I generally do not care for most of the best-selling authors who take up acres of shelf space in most stores, so it is a challenge to find an author I can stick with for a while. At SMB, my strategy is to go to the shelf of titles recommended by staffer Janine Wilson, who suggests some authors I know and seems to share some of my interests (ignoring her vampire streak). That’s one way I find new authors. (You can see synopses of interesting books I have read recently at my web site, https://sites.google.com/site/billadamsphd/. Click on Book Notes).

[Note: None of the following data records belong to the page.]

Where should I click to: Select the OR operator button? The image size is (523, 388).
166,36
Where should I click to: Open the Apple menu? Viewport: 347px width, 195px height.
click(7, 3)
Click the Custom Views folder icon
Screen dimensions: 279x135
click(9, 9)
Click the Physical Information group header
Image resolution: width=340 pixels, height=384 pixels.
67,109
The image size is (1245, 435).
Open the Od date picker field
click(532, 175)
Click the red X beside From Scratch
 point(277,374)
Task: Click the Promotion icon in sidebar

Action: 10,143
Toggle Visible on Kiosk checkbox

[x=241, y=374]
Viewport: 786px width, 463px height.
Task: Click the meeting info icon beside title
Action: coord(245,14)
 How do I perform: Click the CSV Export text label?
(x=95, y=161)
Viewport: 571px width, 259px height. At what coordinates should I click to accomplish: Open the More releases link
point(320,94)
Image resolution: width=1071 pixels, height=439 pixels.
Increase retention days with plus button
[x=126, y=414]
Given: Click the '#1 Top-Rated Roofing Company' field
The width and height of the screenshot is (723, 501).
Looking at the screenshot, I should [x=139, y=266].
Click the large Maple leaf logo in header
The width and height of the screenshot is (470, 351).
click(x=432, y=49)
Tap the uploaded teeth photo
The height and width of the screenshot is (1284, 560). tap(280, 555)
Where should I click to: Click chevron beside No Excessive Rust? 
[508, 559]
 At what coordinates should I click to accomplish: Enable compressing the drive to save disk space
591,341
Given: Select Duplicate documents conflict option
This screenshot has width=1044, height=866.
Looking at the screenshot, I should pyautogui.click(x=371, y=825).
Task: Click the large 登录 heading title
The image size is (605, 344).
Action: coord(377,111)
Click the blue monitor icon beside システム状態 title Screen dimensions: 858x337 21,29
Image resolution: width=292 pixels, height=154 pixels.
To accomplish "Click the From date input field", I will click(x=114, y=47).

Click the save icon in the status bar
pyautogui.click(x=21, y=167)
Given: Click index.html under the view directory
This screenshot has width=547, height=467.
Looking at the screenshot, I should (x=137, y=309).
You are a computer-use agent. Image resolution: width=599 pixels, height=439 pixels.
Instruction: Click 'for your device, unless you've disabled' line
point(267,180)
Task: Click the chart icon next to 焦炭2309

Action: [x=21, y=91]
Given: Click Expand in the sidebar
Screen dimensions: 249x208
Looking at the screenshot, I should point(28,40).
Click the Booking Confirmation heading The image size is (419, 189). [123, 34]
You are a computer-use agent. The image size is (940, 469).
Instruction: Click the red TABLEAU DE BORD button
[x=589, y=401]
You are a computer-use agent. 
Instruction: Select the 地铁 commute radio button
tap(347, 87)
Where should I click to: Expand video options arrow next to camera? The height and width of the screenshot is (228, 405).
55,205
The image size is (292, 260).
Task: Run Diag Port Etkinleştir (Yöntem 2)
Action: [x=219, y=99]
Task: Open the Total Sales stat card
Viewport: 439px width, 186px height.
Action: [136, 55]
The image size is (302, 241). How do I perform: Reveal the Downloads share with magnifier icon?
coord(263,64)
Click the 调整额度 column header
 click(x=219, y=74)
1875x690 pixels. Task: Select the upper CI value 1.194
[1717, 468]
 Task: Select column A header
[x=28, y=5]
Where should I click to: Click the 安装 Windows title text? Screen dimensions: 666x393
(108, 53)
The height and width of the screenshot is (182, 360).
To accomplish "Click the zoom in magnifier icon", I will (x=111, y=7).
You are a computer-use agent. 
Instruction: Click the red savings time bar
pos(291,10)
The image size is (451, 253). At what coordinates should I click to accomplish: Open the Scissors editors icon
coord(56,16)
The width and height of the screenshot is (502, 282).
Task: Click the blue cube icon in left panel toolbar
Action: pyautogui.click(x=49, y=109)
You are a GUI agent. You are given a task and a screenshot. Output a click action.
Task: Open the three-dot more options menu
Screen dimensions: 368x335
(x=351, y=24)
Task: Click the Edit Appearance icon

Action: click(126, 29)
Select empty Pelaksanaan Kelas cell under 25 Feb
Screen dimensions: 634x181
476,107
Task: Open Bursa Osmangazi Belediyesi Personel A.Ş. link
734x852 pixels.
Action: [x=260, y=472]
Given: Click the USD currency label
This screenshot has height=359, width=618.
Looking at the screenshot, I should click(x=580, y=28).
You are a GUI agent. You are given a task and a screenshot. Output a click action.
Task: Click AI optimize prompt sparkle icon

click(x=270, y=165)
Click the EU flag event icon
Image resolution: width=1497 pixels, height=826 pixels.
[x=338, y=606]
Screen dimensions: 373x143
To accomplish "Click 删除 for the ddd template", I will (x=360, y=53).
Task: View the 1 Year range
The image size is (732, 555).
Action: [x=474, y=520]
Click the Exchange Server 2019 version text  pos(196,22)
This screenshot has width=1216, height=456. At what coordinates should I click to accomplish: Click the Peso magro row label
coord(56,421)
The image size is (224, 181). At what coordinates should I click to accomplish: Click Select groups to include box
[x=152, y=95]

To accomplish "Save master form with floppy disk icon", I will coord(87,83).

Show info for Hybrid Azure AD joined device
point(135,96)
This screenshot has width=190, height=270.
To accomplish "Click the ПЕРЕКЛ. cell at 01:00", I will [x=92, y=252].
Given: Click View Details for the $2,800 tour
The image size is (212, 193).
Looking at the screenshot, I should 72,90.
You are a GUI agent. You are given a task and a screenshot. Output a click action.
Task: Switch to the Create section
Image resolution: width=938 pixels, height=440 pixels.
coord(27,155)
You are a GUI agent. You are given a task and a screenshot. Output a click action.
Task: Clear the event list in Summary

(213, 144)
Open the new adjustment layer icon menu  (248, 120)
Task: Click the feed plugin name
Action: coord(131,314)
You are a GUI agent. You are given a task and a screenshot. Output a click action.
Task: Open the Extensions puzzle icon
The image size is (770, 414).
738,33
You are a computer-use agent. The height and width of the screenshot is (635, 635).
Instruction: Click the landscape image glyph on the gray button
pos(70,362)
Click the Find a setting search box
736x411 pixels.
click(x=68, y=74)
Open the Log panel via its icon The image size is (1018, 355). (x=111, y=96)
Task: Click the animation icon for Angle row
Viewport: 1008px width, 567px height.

You can expect to pay top dollar for your books at SMB. No discount prices, although they do sell some used books. This trip I controlled myself and spent only $63 on five new paperbacks. I could have saved $15 buying these books on Amazon or at Barnes and Ignoble, but then I wouldn’t have had a delightful experience and I wouldn’t have had the pleasure of meeting Mr. Farley. I don’t mind paying a bit of a premium to keep this store, and stores like it, from the jaws of mediocrity.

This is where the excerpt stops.